◆ **What is being asked**
Wherever a line in the data holds the word "title", pull that line out.

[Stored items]

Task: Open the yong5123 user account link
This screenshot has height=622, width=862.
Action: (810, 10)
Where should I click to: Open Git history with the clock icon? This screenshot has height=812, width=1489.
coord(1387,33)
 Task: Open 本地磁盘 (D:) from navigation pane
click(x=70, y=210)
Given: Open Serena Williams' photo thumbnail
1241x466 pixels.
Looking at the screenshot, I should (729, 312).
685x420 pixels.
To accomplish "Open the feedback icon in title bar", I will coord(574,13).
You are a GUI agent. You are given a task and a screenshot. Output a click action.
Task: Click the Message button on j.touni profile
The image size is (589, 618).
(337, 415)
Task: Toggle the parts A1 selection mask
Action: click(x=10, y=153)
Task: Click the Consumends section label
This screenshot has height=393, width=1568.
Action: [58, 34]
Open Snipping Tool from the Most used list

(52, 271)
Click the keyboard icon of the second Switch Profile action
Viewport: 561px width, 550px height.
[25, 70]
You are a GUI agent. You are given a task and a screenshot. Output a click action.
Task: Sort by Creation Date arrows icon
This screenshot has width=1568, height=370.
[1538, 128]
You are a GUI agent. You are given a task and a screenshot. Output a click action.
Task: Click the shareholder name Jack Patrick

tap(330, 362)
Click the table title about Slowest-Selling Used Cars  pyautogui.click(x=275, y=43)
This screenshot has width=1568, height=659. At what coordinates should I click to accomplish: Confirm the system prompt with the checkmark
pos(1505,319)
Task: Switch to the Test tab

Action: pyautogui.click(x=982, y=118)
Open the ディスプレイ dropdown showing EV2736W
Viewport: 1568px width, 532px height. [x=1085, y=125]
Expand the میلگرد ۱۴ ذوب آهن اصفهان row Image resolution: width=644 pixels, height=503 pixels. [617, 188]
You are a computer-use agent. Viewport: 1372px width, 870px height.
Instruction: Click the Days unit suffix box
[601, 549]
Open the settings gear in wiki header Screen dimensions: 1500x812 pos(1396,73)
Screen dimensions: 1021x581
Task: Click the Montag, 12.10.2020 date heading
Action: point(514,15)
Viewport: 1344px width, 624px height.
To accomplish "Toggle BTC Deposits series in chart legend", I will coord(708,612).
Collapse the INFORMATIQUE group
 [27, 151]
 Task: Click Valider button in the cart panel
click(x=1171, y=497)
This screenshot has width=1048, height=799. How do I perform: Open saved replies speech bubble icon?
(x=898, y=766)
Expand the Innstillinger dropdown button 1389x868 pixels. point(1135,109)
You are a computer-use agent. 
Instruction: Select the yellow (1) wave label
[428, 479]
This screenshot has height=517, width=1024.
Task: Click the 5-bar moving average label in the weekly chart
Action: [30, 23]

◆ **Answer to this exercise**
To accomplish "Open the feedback icon in title bar", I will coord(574,13).
Click the table title about Slowest-Selling Used Cars  pyautogui.click(x=275, y=43)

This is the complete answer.